MOSCOU: "Doucement mais sûrement": Oleg fait le plein d'essence à Moscou et vitupère contre la hausse des prix nourrie par une demande accrue et les frappes ukrainiennes contre les infrastructures pétrolières, secteur clé de l'économie russe que les Occidentaux veulent sanctionner.

"Tout le monde l'a remarqué", tonne Oleg, retraité de 62 ans: les prix des carburants vont crescendo à la pompe. Au 1er septembre, l'essence au détail coûtait 6,7% de plus que fin 2024, selon Rosstat, l'agence nationale des statistiques.

Ce renchérissement s'inscrit dans un contexte de hausse générale des prix, avec une inflation annuelle qui a été de 8,14% en août, à l'heure où la Russie intensifie l'offensive qu'elle a lancée en 2022 en Ukraine.

Début septembre, le prix de la tonne d'AI-95, l'un des carburants sans-plomb les plus populaires en Russie, s'est envolé pour atteindre plus de 82.000 roubles (environ 826 euros), tutoyant des records, selon les données de la bourse de Saint-Pétersbourg.

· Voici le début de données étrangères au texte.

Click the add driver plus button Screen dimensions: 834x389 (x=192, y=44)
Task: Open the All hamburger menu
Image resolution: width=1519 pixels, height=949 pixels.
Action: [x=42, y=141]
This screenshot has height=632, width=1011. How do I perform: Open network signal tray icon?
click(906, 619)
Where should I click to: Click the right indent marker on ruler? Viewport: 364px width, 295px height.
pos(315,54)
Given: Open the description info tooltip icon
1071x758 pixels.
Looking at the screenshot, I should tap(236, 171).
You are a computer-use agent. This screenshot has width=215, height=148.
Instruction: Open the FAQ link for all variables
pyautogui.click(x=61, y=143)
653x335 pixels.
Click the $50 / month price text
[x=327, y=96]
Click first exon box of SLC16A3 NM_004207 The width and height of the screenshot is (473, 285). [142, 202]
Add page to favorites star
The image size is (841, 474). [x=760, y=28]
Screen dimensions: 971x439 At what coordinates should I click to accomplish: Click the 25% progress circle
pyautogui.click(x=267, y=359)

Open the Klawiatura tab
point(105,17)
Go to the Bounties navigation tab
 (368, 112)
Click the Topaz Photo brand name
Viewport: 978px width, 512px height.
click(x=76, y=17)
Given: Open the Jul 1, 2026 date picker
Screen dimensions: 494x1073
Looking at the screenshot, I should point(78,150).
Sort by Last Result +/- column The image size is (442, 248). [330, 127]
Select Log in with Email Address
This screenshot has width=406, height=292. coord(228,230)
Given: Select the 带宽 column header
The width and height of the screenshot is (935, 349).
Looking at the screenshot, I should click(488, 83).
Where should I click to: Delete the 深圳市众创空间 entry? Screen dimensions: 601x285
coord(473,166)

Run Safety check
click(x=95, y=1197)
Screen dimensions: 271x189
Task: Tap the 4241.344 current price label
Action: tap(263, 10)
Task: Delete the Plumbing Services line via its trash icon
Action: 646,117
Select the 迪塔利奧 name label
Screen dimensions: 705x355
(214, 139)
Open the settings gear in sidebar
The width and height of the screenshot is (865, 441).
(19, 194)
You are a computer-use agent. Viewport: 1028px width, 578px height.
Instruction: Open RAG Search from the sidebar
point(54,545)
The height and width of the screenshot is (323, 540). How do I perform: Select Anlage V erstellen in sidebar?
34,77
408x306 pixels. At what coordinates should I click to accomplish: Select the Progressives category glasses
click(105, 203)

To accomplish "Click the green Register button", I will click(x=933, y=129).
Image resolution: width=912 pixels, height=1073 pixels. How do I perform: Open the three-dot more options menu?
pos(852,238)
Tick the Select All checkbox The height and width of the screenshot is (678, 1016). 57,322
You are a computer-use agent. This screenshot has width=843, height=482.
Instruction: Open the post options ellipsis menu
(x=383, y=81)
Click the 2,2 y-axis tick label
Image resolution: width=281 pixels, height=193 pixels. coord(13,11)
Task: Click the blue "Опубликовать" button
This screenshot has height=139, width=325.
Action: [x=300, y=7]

Et depuis le début de l'été, les réseaux sociaux sont saturés de vidéos montrant des files d'attente devant les stations-service de l'Extrême-Orient russe, en Crimée - région que la Russie a annexée au détriment de Kiev en 2014 -, et dans certaines régions du sud proches de l'Ukraine, pour cause de pénurie.

Mercredi, le média Izvestia évoquait des "interruptions d'approvisionnement" dans "plus de dix régions" de Russie, l'un des principaux producteurs de pétrole au monde.

Raffineries frappées 

A Moscou, vitrine de la Russie, pas de pénurie mais une hausse qui a propulsé le litre de sans-plomb 95 à plus de 66 roubles (0,67 euro). Ce prix, qui reste bien inférieur à ceux affichés dans de nombreux pays européens, surprend le consommateur russe, habitué à ne pas payer cher l'essence et au revenu moyen moindre.

Artiom, un Moscovite qui ne souhaite pas donner son nom de famille, observe cette augmentation "depuis le début de l'année". "Pour des personnes ordinaires, 300 ou 400 roubles en plus par plein (3 à 4 euros, ndlr), cela commence à être sensible", dit-il.

Sur le site Gazeta.ru, Igor Iouchkov, analyste au Fonds national de sécurité énergétique, met en avant l'augmentation d'"environ 16%" du droit d'accise (impôt indirect) depuis le 1er janvier et la baisse de subsides versés aux compagnies pétrolières.

Car, comme l'explique à l'AFP Sergueï Teriochkine, expert en questions énergétiques, "plus les subventions sont faibles, plus la rentabilité est faible", ce qui pousse les pétroliers à "répercuter" ces pertes sur les prix au détail.

La demande a, elle, été dopée par les départs en vacances et les engins agricoles.

Restent - surtout - les frappes contre les raffineries et dépôts de pétrole que l'Ukraine a multipliées afin de toucher Moscou au portefeuille et d'entraver sa capacité à financer son offensive.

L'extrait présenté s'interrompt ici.